Using the records that follow, copy every line containing the word "forward".
─── Data
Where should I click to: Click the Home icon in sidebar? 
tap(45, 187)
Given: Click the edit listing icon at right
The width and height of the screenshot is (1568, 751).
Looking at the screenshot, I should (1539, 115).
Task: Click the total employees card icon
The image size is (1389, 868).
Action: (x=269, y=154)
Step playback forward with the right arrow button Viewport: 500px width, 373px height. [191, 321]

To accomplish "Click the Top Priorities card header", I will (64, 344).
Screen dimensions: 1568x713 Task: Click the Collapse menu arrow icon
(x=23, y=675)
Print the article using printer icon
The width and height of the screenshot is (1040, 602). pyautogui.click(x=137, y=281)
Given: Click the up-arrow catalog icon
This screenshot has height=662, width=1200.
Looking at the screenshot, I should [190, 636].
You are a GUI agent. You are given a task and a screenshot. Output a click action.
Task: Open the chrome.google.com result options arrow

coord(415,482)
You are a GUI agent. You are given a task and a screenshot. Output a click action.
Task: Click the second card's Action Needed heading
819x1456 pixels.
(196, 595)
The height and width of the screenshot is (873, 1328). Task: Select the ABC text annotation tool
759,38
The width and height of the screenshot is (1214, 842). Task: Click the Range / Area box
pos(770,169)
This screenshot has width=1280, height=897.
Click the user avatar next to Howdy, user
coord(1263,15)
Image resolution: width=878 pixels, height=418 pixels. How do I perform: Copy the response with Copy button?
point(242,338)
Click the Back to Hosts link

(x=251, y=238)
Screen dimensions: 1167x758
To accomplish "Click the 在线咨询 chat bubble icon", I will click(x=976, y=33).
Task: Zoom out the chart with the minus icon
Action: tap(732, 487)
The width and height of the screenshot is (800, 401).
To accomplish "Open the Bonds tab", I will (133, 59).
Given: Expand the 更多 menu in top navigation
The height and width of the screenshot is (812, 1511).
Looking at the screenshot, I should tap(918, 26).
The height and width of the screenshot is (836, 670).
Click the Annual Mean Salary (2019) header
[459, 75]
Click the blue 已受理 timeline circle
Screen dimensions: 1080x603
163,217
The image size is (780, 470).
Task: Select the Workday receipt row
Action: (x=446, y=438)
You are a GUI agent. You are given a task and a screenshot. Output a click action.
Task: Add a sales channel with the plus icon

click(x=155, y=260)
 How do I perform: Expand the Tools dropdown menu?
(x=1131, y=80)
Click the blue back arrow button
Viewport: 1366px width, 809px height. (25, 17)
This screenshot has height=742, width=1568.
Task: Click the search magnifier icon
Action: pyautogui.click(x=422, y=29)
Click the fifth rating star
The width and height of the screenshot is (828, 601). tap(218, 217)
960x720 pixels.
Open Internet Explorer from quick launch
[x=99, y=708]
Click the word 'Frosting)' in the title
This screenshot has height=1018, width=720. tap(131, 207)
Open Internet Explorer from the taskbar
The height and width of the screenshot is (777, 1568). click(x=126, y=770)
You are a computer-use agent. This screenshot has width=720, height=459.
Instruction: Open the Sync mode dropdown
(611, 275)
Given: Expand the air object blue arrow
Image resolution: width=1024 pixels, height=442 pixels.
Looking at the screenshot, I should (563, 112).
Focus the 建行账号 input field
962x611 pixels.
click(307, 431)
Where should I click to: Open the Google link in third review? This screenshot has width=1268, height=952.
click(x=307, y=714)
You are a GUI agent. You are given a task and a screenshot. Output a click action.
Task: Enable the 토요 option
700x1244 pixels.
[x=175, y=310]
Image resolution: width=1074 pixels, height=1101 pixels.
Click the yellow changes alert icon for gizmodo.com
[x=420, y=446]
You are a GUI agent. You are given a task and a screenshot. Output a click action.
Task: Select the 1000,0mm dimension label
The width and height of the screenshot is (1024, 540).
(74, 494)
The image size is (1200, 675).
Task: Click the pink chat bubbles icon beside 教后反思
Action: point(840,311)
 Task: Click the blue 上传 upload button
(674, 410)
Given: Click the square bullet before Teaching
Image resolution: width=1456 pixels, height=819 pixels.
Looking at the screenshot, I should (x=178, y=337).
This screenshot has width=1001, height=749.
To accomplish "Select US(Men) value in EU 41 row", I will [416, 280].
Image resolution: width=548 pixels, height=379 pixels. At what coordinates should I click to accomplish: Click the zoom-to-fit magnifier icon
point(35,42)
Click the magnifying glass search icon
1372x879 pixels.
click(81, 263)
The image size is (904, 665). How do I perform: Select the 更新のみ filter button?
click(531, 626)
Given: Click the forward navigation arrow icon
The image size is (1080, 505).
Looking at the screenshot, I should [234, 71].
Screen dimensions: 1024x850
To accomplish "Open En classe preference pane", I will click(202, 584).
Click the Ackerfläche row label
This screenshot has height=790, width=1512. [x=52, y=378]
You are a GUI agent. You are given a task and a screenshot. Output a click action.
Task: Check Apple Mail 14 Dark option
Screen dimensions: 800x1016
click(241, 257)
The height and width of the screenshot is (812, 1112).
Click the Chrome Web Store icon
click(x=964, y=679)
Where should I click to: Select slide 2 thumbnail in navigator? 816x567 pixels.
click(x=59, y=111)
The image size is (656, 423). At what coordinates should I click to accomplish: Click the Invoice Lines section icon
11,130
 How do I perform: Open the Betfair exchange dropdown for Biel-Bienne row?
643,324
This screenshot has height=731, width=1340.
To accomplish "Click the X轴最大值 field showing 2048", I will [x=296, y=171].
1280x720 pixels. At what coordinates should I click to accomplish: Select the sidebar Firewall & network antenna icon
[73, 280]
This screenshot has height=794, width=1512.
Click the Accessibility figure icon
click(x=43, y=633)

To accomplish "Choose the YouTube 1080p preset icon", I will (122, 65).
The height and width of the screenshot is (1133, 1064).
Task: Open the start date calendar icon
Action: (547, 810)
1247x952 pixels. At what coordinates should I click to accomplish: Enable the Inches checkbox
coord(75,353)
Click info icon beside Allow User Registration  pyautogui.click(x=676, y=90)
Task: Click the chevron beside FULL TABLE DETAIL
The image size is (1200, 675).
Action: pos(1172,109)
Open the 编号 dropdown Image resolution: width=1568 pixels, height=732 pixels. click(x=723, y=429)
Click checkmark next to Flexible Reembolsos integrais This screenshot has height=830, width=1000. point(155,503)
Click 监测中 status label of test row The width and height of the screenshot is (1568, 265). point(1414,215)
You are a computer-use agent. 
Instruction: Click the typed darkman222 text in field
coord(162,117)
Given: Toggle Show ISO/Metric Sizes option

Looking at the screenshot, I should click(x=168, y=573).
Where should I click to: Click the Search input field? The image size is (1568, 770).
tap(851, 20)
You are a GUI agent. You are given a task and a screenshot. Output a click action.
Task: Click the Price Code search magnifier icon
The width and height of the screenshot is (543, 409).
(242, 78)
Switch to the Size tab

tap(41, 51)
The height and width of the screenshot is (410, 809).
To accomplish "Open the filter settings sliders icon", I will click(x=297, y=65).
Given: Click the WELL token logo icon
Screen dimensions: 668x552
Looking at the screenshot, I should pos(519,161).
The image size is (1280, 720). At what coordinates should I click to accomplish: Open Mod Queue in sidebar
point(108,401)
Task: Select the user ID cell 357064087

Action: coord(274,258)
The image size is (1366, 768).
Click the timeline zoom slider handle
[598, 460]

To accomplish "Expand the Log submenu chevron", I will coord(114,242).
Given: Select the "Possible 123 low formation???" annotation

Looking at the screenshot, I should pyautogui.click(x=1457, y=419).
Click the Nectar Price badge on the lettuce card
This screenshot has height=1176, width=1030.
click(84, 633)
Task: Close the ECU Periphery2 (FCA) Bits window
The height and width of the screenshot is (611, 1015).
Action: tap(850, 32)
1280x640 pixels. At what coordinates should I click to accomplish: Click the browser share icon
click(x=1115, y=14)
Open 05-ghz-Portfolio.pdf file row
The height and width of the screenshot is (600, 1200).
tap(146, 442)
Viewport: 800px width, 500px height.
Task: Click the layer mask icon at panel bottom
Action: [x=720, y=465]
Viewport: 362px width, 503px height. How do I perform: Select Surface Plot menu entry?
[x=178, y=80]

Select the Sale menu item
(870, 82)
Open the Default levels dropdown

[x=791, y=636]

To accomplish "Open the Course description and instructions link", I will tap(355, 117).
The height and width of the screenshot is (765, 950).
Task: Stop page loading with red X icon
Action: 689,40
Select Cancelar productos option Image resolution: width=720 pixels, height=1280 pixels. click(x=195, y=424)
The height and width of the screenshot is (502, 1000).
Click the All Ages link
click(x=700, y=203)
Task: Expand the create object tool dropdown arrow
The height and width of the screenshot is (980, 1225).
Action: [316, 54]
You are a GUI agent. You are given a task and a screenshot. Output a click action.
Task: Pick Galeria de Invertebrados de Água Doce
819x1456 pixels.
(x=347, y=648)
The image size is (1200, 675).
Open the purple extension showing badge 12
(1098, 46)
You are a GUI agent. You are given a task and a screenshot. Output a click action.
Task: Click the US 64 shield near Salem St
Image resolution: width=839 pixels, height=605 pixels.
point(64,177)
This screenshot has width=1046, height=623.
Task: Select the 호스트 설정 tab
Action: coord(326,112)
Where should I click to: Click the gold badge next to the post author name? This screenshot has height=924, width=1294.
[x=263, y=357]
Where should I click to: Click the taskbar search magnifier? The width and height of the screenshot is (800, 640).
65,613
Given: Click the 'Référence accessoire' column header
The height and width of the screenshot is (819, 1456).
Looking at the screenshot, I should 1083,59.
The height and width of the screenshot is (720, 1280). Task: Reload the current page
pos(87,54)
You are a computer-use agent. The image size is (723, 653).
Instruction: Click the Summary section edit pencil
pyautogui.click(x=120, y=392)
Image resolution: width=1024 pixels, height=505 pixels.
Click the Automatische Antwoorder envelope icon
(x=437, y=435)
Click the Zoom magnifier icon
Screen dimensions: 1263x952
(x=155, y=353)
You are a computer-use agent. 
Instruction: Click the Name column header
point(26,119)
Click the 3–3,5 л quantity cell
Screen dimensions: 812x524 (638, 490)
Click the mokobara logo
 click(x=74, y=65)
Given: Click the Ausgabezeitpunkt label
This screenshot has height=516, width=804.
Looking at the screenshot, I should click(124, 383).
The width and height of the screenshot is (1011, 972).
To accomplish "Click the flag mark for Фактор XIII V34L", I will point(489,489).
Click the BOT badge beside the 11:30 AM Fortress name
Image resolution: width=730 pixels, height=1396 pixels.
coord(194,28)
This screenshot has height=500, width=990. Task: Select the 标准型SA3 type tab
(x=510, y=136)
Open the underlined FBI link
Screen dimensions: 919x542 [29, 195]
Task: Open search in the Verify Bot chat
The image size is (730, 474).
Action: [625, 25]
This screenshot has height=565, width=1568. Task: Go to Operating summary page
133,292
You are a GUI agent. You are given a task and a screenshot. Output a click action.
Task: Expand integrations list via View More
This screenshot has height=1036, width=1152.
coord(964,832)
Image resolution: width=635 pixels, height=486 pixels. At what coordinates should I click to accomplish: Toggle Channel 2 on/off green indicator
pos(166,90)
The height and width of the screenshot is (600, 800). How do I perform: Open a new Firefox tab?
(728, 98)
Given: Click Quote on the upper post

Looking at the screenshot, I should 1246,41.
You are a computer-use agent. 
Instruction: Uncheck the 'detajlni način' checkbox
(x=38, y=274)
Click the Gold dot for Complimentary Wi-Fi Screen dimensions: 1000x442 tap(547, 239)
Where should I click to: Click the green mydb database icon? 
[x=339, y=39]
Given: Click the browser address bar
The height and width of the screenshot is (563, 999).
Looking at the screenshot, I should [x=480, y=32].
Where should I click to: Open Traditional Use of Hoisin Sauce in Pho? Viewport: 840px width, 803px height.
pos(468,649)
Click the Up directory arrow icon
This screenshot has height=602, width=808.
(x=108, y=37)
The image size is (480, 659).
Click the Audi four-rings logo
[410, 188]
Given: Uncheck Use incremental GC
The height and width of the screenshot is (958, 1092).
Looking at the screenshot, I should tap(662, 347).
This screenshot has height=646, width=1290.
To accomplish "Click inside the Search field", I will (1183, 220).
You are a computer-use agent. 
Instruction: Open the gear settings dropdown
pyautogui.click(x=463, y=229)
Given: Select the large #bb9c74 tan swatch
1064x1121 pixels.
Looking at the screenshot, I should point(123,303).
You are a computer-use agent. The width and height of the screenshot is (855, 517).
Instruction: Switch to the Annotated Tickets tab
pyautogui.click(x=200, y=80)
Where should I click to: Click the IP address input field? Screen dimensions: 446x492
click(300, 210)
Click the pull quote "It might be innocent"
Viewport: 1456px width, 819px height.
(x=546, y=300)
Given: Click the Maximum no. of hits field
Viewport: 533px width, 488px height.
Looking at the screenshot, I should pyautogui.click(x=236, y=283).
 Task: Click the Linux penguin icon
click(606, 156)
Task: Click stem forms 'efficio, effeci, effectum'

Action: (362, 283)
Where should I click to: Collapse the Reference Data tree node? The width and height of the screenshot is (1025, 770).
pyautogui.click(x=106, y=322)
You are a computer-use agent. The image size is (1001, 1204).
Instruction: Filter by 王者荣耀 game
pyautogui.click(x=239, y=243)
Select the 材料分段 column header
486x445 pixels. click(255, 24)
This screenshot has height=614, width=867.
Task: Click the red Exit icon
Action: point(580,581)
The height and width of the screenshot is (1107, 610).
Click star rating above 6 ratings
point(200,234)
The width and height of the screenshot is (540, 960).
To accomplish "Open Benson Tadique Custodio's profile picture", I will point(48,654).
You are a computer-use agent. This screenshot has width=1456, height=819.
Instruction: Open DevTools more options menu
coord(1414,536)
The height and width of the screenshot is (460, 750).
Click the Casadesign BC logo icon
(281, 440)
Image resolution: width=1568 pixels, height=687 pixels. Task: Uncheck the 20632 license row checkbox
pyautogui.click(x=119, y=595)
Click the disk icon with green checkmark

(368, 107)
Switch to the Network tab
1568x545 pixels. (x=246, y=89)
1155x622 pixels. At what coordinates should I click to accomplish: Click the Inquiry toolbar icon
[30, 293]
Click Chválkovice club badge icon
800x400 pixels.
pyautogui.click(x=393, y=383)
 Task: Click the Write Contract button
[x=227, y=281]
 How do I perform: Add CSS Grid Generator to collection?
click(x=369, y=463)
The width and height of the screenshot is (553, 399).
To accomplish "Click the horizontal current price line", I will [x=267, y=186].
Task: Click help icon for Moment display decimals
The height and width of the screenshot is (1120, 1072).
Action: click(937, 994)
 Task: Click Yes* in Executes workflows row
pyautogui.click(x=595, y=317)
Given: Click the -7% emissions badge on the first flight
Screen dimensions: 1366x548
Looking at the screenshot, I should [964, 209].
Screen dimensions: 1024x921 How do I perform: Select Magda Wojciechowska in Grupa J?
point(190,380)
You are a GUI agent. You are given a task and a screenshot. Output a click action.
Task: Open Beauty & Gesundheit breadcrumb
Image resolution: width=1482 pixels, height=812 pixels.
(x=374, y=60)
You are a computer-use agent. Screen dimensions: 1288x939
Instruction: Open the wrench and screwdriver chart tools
──────
Result of the task »
Step playback forward with the right arrow button Viewport: 500px width, 373px height. [191, 321]
Given: Click the forward navigation arrow icon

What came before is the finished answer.